> **WHAT THIS TASK INVOLVES**: Select, from the material below, each line with "label" in it.

↓

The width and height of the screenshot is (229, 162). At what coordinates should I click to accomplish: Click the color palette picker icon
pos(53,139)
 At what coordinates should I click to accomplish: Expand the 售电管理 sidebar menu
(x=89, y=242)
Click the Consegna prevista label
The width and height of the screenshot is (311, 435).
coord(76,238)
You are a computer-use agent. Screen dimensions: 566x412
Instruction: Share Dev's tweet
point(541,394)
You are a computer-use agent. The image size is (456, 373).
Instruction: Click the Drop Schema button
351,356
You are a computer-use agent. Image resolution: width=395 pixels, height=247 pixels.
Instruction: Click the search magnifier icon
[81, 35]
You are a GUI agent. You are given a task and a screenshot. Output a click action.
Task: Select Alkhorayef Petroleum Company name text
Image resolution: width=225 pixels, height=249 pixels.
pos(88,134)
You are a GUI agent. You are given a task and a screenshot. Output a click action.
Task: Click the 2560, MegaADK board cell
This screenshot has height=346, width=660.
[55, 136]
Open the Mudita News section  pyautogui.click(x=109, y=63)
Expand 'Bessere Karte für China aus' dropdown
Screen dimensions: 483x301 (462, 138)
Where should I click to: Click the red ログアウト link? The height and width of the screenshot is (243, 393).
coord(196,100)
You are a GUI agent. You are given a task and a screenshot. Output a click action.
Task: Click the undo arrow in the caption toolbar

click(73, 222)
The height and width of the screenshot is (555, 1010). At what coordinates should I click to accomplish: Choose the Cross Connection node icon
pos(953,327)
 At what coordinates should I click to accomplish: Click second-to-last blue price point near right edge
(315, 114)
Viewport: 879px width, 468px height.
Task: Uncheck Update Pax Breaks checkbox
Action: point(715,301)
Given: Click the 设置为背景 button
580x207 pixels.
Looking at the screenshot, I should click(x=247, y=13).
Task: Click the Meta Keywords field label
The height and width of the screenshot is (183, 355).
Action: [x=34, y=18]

↑

> **TASK ANSWER**:
Click the Consegna prevista label
Task: Click the Meta Keywords field label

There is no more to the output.